### Work to complete
Please reproduce the listing below word for word, starting at its first line and ending at the line containing "Action: coord(184,74)", with both of those lines included.

## start

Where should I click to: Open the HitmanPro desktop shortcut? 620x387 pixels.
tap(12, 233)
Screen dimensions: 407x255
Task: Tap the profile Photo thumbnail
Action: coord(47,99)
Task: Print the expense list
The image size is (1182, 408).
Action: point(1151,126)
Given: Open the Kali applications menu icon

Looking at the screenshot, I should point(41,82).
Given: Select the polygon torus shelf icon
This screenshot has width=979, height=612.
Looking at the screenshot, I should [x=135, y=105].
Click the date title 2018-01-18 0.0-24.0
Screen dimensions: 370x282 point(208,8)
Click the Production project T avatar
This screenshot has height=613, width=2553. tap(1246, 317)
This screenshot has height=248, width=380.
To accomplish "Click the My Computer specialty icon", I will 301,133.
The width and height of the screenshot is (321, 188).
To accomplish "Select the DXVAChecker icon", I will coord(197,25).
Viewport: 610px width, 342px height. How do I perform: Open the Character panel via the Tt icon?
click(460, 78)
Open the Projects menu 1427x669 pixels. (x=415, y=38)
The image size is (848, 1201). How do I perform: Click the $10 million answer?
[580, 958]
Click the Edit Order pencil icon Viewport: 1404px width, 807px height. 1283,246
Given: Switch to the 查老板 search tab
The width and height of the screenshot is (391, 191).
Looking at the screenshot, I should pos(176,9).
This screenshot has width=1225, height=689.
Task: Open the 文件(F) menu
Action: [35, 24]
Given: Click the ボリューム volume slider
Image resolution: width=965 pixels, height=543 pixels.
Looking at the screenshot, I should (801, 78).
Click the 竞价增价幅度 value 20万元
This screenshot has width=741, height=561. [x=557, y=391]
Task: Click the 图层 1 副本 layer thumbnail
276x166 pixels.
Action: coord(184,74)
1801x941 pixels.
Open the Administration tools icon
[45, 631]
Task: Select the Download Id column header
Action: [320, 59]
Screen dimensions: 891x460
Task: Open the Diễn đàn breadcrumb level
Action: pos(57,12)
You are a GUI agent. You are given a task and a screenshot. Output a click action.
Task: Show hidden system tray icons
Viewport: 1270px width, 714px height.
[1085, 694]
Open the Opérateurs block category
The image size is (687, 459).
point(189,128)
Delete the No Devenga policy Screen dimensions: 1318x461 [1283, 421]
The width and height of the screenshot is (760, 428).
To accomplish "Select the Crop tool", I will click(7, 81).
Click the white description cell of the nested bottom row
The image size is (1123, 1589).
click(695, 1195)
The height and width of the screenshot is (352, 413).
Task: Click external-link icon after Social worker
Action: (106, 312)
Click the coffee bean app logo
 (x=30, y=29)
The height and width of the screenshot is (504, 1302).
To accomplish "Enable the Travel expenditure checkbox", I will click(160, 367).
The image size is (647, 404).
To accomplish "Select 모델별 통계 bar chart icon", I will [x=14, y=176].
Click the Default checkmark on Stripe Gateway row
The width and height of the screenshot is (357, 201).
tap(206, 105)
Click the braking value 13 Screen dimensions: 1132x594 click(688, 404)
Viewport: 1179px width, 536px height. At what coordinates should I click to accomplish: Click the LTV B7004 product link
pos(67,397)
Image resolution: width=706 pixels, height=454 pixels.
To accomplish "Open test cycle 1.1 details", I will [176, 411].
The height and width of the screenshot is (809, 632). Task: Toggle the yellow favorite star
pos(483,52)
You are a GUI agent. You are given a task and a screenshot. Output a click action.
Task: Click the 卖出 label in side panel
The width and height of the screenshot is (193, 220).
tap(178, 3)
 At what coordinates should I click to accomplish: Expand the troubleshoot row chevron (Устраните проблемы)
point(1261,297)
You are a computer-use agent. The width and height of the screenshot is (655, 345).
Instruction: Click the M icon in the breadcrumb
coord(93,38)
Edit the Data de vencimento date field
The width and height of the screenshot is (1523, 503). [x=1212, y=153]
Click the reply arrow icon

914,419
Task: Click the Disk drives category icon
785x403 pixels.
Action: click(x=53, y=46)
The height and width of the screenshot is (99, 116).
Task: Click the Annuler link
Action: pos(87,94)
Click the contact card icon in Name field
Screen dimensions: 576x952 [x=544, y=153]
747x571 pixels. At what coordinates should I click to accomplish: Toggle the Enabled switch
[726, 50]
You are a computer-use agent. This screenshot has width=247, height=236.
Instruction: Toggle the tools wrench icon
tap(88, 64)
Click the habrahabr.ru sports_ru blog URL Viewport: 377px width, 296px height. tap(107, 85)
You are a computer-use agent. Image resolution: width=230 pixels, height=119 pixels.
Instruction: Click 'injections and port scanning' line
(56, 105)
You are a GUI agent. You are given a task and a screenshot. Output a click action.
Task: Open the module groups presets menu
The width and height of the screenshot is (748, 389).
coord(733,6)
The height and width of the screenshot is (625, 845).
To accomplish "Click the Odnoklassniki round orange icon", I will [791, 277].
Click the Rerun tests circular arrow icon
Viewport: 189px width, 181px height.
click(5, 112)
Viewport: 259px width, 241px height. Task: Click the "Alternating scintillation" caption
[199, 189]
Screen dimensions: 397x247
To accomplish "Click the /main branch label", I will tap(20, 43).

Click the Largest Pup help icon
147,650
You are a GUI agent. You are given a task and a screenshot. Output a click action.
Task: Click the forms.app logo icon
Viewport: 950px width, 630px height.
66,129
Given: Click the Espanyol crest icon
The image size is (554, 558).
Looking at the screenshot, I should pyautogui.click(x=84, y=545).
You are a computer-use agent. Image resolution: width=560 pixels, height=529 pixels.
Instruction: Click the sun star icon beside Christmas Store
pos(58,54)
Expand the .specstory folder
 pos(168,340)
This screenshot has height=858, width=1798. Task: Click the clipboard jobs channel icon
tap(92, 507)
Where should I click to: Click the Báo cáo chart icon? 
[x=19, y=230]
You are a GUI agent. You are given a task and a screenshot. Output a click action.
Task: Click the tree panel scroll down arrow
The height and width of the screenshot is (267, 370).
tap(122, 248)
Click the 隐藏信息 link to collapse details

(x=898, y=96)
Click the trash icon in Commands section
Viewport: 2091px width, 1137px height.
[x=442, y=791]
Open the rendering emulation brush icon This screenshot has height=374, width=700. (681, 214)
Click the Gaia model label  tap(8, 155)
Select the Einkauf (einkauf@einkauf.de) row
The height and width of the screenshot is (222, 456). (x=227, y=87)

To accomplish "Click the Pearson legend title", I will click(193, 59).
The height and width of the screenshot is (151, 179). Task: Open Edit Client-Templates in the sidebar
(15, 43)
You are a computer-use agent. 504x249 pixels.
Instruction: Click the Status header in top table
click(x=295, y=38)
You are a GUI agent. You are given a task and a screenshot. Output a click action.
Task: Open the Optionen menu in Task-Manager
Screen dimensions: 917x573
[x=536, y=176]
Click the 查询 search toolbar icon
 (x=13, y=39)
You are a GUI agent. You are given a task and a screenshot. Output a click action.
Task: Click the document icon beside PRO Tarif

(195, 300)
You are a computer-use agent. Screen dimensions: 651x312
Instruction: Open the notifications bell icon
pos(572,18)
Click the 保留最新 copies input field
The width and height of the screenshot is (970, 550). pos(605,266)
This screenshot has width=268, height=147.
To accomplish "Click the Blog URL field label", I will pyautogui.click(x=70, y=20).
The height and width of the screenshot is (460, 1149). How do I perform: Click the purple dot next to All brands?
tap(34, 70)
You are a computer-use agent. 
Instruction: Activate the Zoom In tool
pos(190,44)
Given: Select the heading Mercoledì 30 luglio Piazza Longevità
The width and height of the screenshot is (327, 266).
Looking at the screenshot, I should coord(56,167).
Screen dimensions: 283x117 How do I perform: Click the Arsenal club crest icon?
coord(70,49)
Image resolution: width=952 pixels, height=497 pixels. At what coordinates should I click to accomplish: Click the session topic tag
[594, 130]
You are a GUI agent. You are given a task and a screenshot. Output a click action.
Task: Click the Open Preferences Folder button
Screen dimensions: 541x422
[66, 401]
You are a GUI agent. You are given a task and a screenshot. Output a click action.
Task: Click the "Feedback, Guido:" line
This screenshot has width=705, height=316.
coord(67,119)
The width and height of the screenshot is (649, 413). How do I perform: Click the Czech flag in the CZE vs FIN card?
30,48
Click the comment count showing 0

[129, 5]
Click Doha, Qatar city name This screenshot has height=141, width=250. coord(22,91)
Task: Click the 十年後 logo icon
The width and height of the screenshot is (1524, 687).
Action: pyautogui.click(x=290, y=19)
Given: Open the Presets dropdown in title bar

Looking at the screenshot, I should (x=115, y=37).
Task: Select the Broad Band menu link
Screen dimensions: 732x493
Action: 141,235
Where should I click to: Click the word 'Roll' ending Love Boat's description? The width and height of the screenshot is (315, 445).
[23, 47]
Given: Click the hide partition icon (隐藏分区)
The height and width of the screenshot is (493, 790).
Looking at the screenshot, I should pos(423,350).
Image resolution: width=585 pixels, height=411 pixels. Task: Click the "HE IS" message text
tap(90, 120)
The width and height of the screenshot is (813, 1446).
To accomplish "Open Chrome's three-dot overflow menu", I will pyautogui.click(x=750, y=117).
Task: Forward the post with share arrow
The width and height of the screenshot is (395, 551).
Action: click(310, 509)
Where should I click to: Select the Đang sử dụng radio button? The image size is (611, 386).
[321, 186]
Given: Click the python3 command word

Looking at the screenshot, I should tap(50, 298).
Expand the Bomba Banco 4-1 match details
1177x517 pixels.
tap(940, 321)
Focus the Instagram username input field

## end

### Answer to this exercise
Where should I click to: Open the HitmanPro desktop shortcut? 620x387 pixels.
tap(12, 233)
Screen dimensions: 407x255
Task: Tap the profile Photo thumbnail
Action: coord(47,99)
Task: Print the expense list
The image size is (1182, 408).
Action: point(1151,126)
Given: Open the Kali applications menu icon

Looking at the screenshot, I should point(41,82).
Given: Select the polygon torus shelf icon
This screenshot has width=979, height=612.
Looking at the screenshot, I should [x=135, y=105].
Click the date title 2018-01-18 0.0-24.0
Screen dimensions: 370x282 point(208,8)
Click the Production project T avatar
This screenshot has height=613, width=2553. tap(1246, 317)
This screenshot has height=248, width=380.
To accomplish "Click the My Computer specialty icon", I will 301,133.
The width and height of the screenshot is (321, 188).
To accomplish "Select the DXVAChecker icon", I will coord(197,25).
Viewport: 610px width, 342px height. How do I perform: Open the Character panel via the Tt icon?
click(460, 78)
Open the Projects menu 1427x669 pixels. (x=415, y=38)
The image size is (848, 1201). How do I perform: Click the $10 million answer?
[580, 958]
Click the Edit Order pencil icon Viewport: 1404px width, 807px height. 1283,246
Given: Switch to the 查老板 search tab
The width and height of the screenshot is (391, 191).
Looking at the screenshot, I should pos(176,9).
This screenshot has width=1225, height=689.
Task: Open the 文件(F) menu
Action: [35, 24]
Given: Click the ボリューム volume slider
Image resolution: width=965 pixels, height=543 pixels.
Looking at the screenshot, I should (801, 78).
Click the 竞价增价幅度 value 20万元
This screenshot has width=741, height=561. [x=557, y=391]
Task: Click the 图层 1 副本 layer thumbnail
276x166 pixels.
Action: coord(184,74)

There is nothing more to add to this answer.